L’esplorazione è ricaduta, questa volta, sulla Costa Vicentina, una delle estremità più occidentali dell’Europa, un luogo dove facilmente può installarsi quella sensazione del “qui-finisce-tutto”. L’ignoto e l’incomprensibile iniziano a prendere il sopravvento, non appena la terra sotto i piedi ha fine ed il mare si distende nell’infinito. Un fascino questo, che investe tutti gli uomini, di tutti luoghi e tempi, fortunati ad aver calcato, anche solo di passaggio, questa terra così, all’apparenza, lontana.
E’ qui che ritroviamo “O Trilho dos Pescadores” (Cammino dei pescatori) o “A Rota Vicentina”, un antico percorso che collega i principali piccoli villaggi che si susseguono lungo la costa, trafficata da viandanti e viaggiatori che in silenzio sono avvolti dall’unico suono udibile da queste parti.

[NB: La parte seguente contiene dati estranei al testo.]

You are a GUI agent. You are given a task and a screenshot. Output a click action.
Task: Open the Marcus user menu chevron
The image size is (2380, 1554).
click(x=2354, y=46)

L’Oceano.
E’ qui che il movimento perpetuo delle onde, le spiagge sconfinate, le grandi falesie provocano continuamente un senso di perdita dell’orientamento. Si resta sopraffatti e inermi di fronte a tale vastità degli spazi.
Dalle queste scogliere così ripide, il rischio di perdere ogni tipo di equilibrio è immenso. Nonostante le vertigini, la voglia di sporgersi diventa incontrollabile: l’infinito è lì davanti, toccarlo con la punta delle dita sarà uno scherzo.

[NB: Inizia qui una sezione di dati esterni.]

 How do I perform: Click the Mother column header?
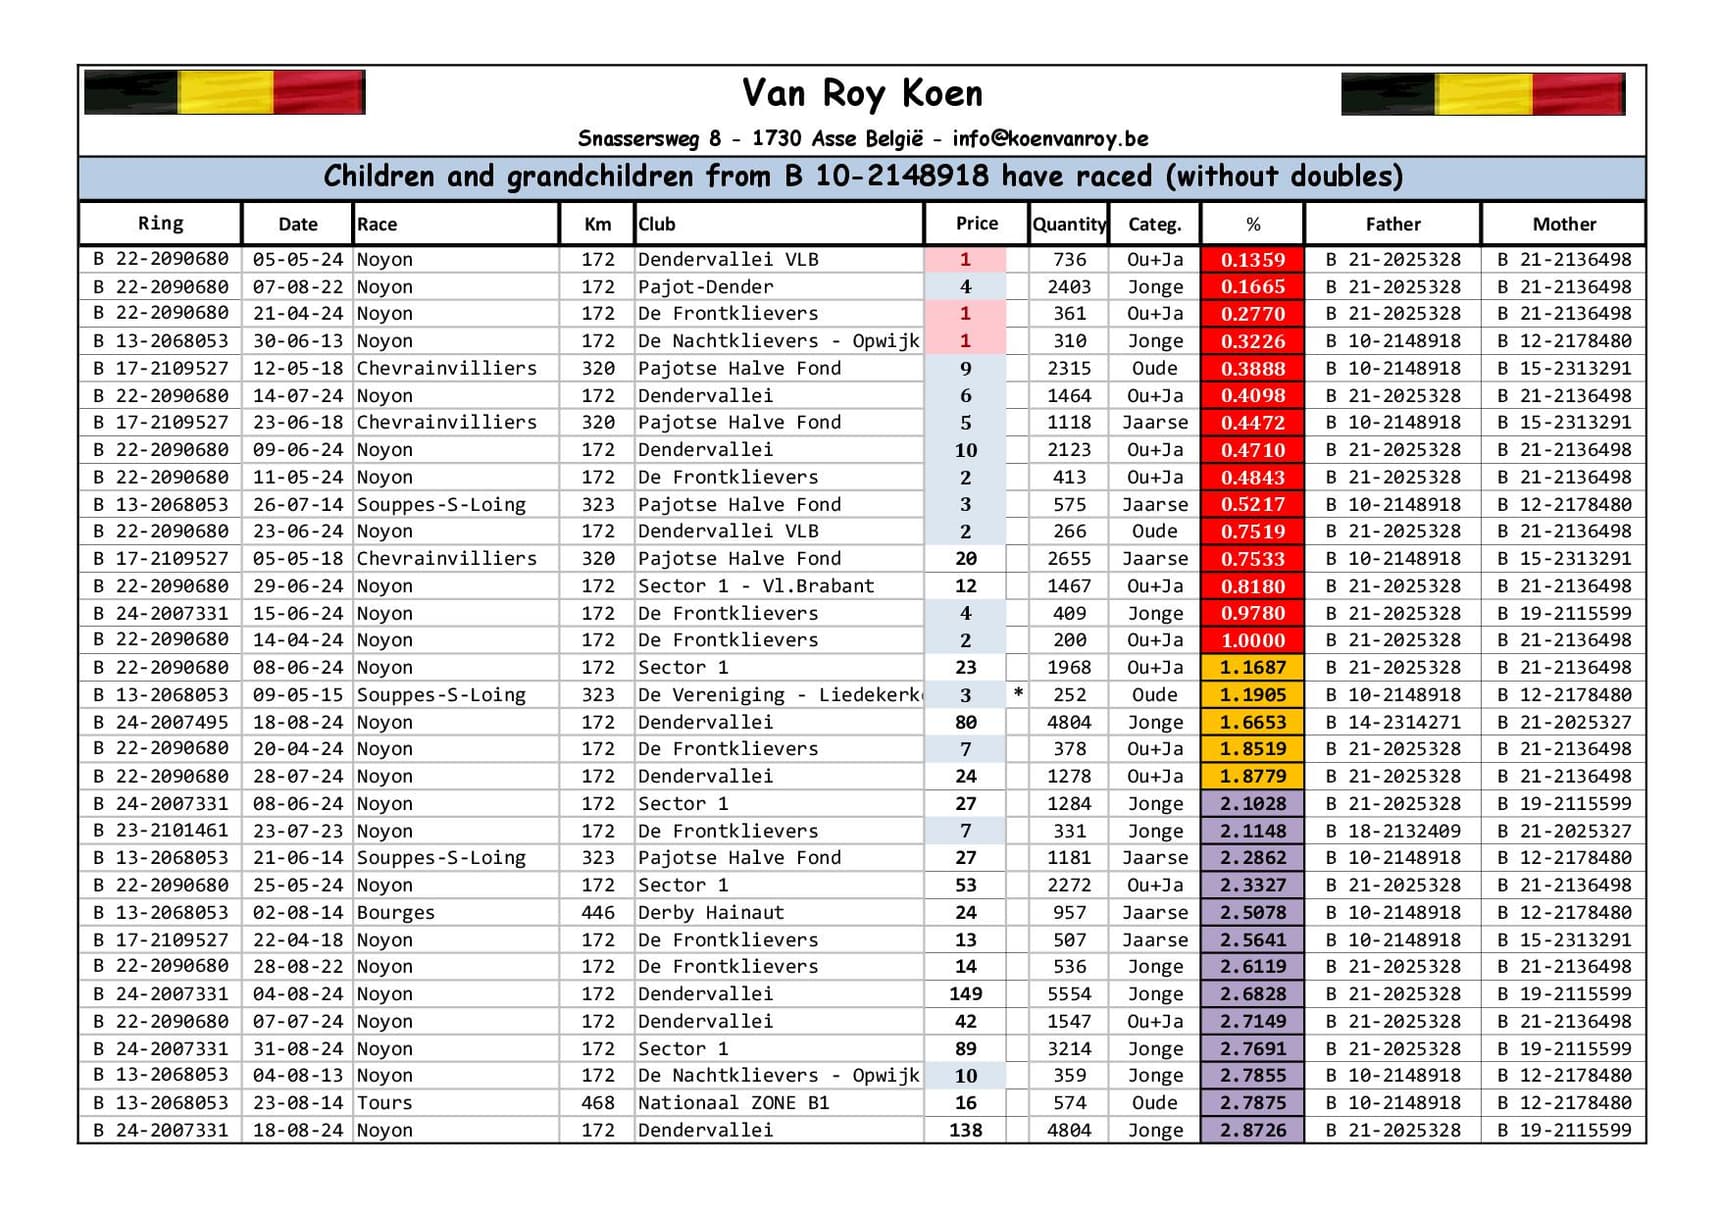click(1564, 225)
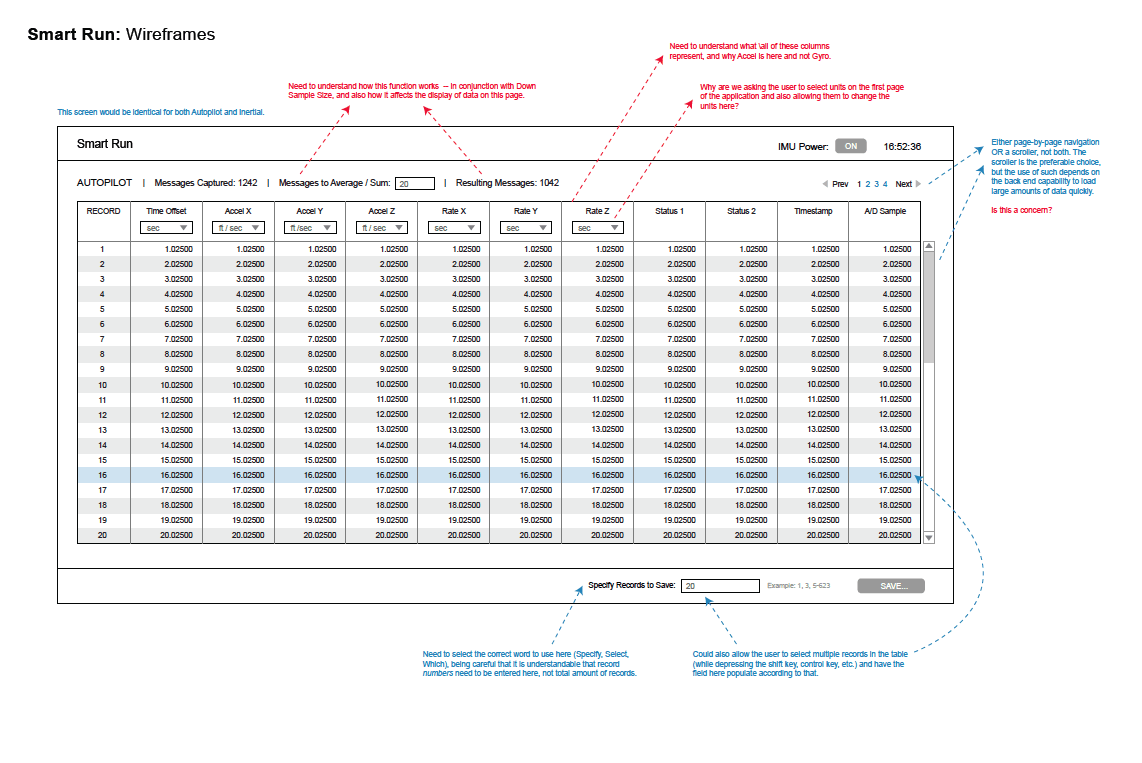Click the scrollbar down arrow

928,537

Poi, Il soffio del vento, impetuoso e travolgente, avvolge ogni cosa che investe: sassi, sabbia, alberi, barche, case ed esseri viventi.
Quel soffio continuo spinge l’acqua sempre più avanti e la costa non può far altro che indietreggiare, come se questa avesse timore di ferirsi.
Allo stesso modo, uomini e animali di queste zone si arroccano nei loro paesini bianchi e blu per difendersi dal minaccioso suono delle acque.
Immagino pensino che l’Europa sia solo una eco così distante, non appartenente a questi limiti geografici. Lo si capisce dagli sguardi degli anziani, umili testimoni di storie che non possono che provenire da terre ubicate oltre l’orizzonte del mare.
Trovo una panchina di pietra da cui poter osservare l’orizzonte. Invece di fissarlo, chiudo gli occhi. Respiro.
Con gli occhi chiusi ascolto il rumore di fondo dei cavalloni che si infrangono sulla scogliera. Tutto si calma e si sintonizza allo spettacolo di quella forza naturale. Si è inermi, ma, senza paura, si rimane li fissi a guardare senza indietreggiare, aspettando la prossima onda.
Si attende che sia più spettacolare della precedente e io avrei voluto essere l’unico testimone di quella rappresentazione mai più ripetibile.
Ma quella forza delle onde, così esplosiva, consente di arrivare ad una chiara e netta consapevolezza: un’esistenza passeggera e ancorata al solo presente, quando ci si perde al cospetto dell’eternità dell’Oceano.